> [Task objective]
Update the records from their start through the line holding "XL (96, 435)", inclusive, changing "gallery view" to "carousel view" and keeping everything else the same. Give back only those lines, and leave the pictures out.

> [Records for this task]
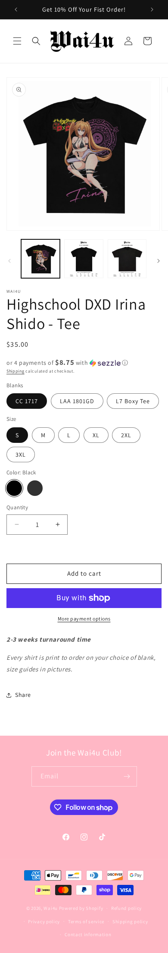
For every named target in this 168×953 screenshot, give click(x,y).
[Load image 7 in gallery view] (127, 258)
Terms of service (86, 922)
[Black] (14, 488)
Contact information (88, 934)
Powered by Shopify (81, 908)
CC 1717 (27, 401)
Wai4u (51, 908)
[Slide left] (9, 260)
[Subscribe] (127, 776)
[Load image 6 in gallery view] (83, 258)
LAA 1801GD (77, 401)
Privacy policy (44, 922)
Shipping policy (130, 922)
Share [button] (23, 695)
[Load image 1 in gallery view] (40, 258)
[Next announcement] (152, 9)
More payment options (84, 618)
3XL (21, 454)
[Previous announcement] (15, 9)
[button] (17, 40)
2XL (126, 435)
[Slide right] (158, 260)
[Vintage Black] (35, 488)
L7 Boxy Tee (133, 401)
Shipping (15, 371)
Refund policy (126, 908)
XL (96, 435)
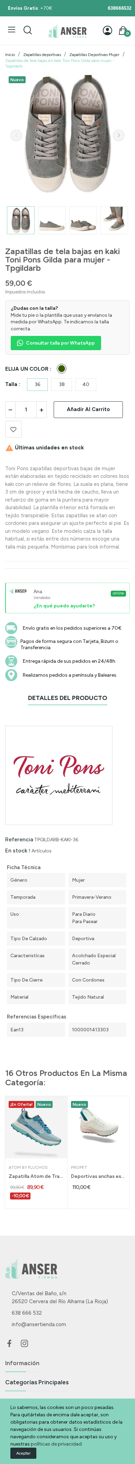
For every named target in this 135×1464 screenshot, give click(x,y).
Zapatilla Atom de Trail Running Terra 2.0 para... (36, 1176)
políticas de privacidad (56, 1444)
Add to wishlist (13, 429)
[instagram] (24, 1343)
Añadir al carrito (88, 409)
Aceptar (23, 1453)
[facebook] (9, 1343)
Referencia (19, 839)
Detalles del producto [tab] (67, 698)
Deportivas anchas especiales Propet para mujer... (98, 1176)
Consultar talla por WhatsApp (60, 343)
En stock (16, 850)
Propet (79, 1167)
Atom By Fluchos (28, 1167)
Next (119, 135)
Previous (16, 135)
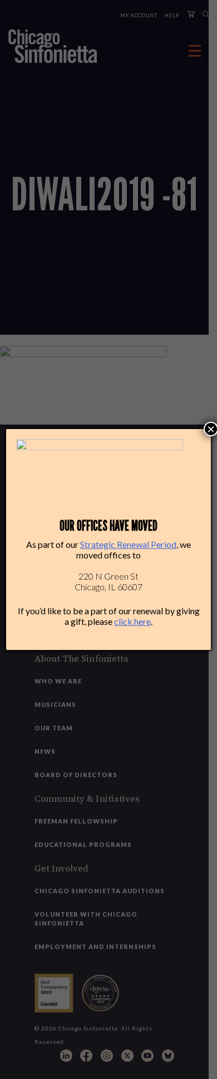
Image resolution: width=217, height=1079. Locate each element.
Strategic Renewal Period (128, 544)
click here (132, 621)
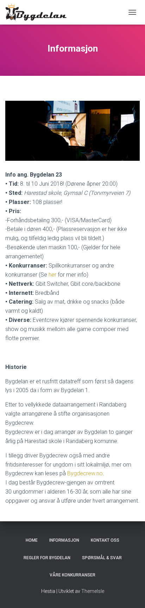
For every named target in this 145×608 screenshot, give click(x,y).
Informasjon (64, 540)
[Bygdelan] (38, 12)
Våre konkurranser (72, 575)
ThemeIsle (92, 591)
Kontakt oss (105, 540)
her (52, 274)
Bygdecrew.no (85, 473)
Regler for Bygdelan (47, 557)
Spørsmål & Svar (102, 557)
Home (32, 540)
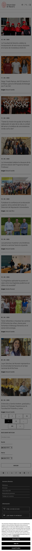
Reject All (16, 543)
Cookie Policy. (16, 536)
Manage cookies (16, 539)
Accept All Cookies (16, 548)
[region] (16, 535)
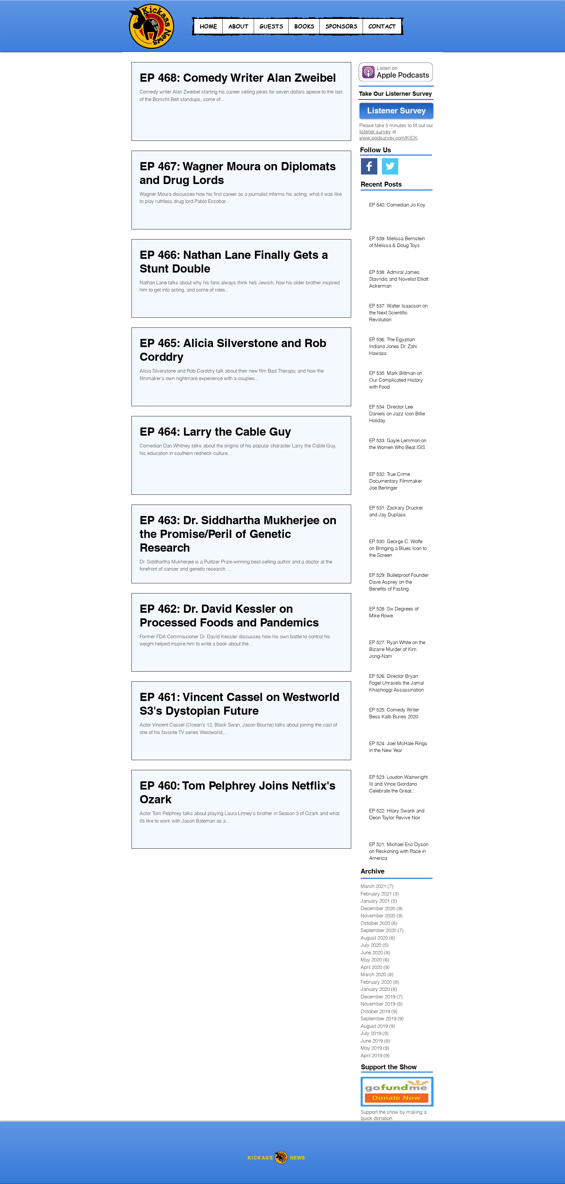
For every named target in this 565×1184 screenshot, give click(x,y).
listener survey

> [Expected answer]
For every named target in this 168×953 screenshot, give click(x,y).
[Load image 7 in carousel view] (127, 258)
Terms of service (86, 922)
[Black] (14, 488)
Contact information (88, 934)
Powered by Shopify (81, 908)
CC 1717 (27, 401)
Wai4u (51, 908)
[Slide left] (9, 260)
[Subscribe] (127, 776)
[Load image 6 in carousel view] (83, 258)
LAA 1801GD (77, 401)
Privacy policy (44, 922)
Shipping policy (130, 922)
Share [button] (23, 695)
[Load image 1 in carousel view] (40, 258)
[Next announcement] (152, 9)
More payment options (84, 618)
3XL (21, 454)
[Previous announcement] (15, 9)
[button] (17, 40)
2XL (126, 435)
[Slide right] (158, 260)
[Vintage Black] (35, 488)
L7 Boxy Tee (133, 401)
Shipping (15, 371)
Refund policy (126, 908)
XL (96, 435)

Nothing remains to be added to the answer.